In determining the exact nature of plaintiff’s claims, this Court must look beyond the
procedural labels and read the complaint as a whole. Tipton v William Beaumont Hosp, 266
Mich App 27, 33; 697 NW2d 552 (2005). Plaintiff argues that although his complaint is difficult
to read and not labeled as a quiet title action, the “crux” of the complaint is to quiet title to the
property, which is an equitable claim. Plaintiff asserts that the property was the subject matter of
the case, that he has always been the owner of the property, and that he was requesting its
immediate return “with clear title.” These assertions reasonably appear to state a quiet title cause
of action. Thus, because his action sounded in equity and not tort, MCR 2.403(N) did not apply
and the trial court incorrectly dismissed his claims on that basis. Wilcoxon, 252 Mich App at
552.
However, we believe that the court reached the merits of plaintiff’s quiet title action. At
the hearing on defendant’s motion to dismiss the court said, “My review of the file indicates that
it is in fact frivolous . . . . So I am therefore going to dismiss the lawsuit.” Upon de novo
review, Mason v City of Menominee, 282 Mich App 525, 527; 766 NW2d 888 (2009), we agree
that the quiet title action was frivolous. As noted, plaintiff’s claim against the Kopps was
dismissed with prejudice, and title to the property was vested in the Kopps. Plaintiff now alleges
that a few days after the court quieted title in the Kopps, the Kopps transferred ownership of the
property back to plaintiff and his ex-wife. In support, plaintiff provides a copy of a warranty
deed drafted by plaintiff transferring the property from the Kopps to plaintiff and his ex-wife,
which was recorded (in violation of the court’s explicit order) with the Livingston County
Register of Deeds on May 31, 2005. The deed is dated and was notarized on March 11, 1994.
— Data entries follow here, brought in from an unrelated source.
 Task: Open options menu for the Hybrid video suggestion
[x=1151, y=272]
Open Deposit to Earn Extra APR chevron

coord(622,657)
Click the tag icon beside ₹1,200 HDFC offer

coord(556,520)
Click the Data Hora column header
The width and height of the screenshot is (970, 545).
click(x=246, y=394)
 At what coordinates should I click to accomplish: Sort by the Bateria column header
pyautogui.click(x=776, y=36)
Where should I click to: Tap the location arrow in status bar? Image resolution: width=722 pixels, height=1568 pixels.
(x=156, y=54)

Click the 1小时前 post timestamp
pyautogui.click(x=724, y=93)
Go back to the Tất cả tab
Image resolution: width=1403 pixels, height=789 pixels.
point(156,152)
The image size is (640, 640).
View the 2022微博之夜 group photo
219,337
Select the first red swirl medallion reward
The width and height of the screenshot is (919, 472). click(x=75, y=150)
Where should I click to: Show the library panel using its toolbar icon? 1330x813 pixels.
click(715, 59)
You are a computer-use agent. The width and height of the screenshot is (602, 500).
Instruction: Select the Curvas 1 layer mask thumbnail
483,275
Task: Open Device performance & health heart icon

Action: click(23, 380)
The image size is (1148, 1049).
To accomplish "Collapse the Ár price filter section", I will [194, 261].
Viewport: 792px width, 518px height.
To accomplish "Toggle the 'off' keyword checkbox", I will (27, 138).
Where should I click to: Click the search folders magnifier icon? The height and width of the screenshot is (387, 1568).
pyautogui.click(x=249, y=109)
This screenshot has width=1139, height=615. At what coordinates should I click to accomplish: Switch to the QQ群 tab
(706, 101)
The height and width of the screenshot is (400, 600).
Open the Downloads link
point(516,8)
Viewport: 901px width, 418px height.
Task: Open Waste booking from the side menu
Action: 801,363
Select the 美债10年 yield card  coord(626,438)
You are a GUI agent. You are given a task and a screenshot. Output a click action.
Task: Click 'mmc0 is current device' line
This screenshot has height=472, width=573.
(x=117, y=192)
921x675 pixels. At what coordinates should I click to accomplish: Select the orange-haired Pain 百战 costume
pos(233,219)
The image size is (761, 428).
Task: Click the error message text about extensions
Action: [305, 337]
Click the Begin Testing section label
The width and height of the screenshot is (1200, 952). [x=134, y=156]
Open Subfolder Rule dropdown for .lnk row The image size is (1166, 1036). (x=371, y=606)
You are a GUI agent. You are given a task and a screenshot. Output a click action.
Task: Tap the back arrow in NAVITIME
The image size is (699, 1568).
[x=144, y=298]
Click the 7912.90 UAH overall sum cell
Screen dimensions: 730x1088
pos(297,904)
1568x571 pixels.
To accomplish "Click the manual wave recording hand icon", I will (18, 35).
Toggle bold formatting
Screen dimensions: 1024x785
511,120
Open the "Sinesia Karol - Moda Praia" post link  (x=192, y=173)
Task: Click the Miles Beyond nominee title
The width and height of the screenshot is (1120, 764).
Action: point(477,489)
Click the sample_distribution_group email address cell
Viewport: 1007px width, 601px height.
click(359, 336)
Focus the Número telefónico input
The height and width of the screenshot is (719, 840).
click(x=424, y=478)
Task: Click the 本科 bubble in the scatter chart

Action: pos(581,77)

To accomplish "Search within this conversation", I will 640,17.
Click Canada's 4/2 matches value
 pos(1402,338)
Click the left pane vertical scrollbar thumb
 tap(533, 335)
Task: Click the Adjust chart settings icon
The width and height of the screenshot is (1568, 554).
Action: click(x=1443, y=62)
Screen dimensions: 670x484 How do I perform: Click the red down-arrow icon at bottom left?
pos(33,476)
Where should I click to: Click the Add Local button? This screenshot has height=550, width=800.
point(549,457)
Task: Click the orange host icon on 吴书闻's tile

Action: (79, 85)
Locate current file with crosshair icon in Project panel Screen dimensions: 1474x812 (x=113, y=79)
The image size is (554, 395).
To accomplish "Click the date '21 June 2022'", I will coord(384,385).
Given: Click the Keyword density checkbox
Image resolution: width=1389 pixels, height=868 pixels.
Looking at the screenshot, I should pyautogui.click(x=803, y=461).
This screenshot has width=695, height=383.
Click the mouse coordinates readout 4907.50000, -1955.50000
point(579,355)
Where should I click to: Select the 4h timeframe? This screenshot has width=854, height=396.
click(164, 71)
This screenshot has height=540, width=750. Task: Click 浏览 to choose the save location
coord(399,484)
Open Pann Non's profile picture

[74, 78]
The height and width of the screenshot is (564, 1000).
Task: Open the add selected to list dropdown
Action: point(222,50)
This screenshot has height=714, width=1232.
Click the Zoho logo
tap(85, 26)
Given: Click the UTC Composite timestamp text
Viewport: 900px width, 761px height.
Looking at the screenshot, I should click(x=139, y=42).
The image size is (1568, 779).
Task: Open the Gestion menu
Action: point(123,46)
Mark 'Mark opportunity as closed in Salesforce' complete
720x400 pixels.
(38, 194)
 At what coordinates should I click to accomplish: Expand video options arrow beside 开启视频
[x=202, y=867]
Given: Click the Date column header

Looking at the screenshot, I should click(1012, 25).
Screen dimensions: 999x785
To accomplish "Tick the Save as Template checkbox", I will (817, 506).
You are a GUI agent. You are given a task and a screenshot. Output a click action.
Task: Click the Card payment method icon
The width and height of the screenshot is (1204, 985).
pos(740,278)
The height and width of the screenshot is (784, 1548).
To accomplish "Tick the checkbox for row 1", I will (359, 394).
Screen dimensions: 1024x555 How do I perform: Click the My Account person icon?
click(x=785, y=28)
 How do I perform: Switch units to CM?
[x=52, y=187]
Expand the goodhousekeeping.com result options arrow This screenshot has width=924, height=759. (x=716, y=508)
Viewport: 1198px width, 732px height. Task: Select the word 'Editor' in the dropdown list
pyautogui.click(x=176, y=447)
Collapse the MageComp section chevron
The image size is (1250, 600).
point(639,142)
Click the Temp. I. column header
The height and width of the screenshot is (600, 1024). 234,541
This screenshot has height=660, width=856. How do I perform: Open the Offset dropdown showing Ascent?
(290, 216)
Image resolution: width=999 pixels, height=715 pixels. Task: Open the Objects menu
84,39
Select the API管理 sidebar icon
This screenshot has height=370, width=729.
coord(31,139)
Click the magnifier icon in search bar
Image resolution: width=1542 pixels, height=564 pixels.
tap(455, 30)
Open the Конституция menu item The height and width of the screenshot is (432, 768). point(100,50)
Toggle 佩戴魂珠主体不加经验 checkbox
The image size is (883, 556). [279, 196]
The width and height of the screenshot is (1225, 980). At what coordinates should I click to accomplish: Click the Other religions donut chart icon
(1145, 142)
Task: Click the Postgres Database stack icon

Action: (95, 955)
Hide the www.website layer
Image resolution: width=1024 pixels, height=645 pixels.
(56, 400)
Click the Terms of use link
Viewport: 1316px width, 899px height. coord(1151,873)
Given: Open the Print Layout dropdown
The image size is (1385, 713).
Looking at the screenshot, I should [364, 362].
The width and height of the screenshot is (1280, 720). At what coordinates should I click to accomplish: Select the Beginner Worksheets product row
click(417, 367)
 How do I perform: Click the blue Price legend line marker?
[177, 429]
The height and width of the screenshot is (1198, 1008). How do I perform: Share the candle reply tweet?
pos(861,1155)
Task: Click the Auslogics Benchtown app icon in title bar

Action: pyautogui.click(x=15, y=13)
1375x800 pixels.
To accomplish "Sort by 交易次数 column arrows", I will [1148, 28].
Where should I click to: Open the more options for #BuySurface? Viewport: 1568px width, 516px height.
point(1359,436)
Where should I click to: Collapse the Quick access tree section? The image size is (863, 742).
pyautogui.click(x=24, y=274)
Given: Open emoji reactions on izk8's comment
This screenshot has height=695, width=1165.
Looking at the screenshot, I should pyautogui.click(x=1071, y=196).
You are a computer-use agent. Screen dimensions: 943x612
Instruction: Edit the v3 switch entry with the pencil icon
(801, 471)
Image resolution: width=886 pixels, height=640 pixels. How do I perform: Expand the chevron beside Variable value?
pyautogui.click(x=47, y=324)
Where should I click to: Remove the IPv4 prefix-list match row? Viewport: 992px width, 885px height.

This is the same day that the warranty deed transferring the property to the Kopps for $90,000
was executed.
Because plaintiff was a party to the quiet title action, any interest he had in the property
was extinguished by the circuit court order vesting and quieting title to the property in the
Kopps. MCR 3.411(H) (“Except for title acquired by adverse possession, the judgment
determining a claim to title . . . determines only the rights and interest of the known and
unknown persons who are parties to the action.”). The subsequent recording of the deed did not
vest title of the property in plaintiff because the Kopps transferred the property to plaintiff before
the court’s order vesting title in the Kopps. Thus, plaintiff’s claim to Camelot based on a deed
issued before the quiet title action is without merit.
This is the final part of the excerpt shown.